Calculate the present value investment for a future value lump sum return, based on a constant interest rate per period and compounding. This is a special instance of a present value calculation where payments = 0. The present value is the total amount that a future amount of money is worth right now.

Period
commonly a period will be a year but it can be any time interval you want as long as all inputs are consistent.
Future Value (FV)
is the future value sum of your investment that you want to find a present value for
Number of Periods (t)
commonly this will be number of years but periods can be any time unit.  Enter whole numbers or use decimals for partial periods such as months for example, 7.5 years is 7 yr 6 mo.
Interest Rate (R)
is the annual nominal interest rate or "stated rate" in percent. r = R/100, the interest rate in decimal
Compounding (m)
is the number of times compounding occurs per period. If a period is a year then annually=1, quarterly=4, monthly=12, daily = 365, etc.
Continuous Compounding
is when the frequency of compounding (m) is increased up to infinity. Enter c, C or Continuous for m.
Rate (i)
i = (r/m); interest rate per compounding period.
Total Number of Periods (n)
n = mt; is the total number of compounding periods for the life of the investment.
Present Value (PV)
the calculated present value of your future value amount
PVIF
Present Value Interest Factor that accounts for your input Number of Periods, Interest Rate and Compounding Frequency and can now be applied to other future value amounts to find the present value under the same conditions.
Period
Time period.

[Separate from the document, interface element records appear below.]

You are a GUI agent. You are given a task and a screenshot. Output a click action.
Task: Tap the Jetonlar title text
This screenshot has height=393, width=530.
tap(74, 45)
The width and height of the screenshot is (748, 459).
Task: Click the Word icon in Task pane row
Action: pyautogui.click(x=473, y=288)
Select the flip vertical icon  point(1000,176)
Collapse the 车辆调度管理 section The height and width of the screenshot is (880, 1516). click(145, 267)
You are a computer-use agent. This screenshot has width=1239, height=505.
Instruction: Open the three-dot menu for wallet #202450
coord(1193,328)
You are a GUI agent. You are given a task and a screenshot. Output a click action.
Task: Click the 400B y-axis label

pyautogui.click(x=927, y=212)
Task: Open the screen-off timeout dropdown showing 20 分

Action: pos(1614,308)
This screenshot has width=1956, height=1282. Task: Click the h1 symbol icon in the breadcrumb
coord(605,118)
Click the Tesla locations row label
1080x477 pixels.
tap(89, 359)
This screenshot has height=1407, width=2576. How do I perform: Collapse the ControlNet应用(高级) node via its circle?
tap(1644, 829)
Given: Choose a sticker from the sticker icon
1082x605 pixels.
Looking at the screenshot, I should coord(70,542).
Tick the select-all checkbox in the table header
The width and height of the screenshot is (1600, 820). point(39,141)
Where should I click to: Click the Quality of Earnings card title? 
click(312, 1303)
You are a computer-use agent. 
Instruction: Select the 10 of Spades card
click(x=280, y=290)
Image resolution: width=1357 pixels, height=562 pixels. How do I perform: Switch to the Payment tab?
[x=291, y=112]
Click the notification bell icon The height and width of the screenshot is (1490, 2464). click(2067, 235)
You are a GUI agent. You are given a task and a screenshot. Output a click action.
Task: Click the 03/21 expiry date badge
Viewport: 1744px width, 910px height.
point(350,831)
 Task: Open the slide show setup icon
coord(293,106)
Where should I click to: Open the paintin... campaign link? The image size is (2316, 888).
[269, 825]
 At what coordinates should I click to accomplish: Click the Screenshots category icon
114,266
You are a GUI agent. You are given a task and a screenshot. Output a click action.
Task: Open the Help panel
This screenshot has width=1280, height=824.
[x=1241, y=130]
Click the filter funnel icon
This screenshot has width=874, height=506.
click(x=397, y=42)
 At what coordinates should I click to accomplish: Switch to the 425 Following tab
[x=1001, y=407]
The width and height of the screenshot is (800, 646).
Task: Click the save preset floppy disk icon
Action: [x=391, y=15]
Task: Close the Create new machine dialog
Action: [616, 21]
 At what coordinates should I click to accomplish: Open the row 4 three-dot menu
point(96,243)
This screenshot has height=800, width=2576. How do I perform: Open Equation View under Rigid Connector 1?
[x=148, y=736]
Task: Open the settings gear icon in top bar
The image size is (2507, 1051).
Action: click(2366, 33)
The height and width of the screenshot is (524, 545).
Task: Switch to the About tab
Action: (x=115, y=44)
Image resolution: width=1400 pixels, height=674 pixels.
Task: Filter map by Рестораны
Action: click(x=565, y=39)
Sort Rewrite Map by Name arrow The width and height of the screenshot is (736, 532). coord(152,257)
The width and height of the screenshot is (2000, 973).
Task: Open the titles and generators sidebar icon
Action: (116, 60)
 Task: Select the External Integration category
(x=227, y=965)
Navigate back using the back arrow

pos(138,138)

Typcially a period will be a year but it can be any time interval as long as all inputs are in the same time unit.
Future Value (FV)
Future value of a lump sum.
Number of Periods (t)
Number of years or time periods.
Perpetuity
For a perpetual annuity t approaches infinity. For "Number of Periods (t)" enter p or perpetuity.
Interest Rate (R)
The annual nominal interest rate or stated rate per period, as a percentage.
Compounding (m)
The number of times compounding occurs per period. If a period is a year enter:
1 for annual compounding
4 for quarterly compounding
12 for monthly compounding
365 for daily compounding
Continuous Compounding
For frequency of compounding (m) approaches infinity. For "Compounding (m)" enter c or continuous.
Payment Amount (PMT)
The amount of the cash flow annuity payment each period.
Growth Rate (G)
If this is a growing annuity, enter the growth rate per period of payments in percentage form.
Payments per Period (Payment Frequency, q)
How often payments are made each period. If a period is a year enter:
1 for annual payments
4 for quarterly payments
12 for monthly payments
365 for daily payments
Payments at Period (Type)
Specify whether payments occur at the end of each payment period (ordinary annuity, in arrears) or if payments occur at the beginning of each payment period (annuity due, in advance)
Present Value (PV)
The present value of any future value lump sum plus future cash flows (payments)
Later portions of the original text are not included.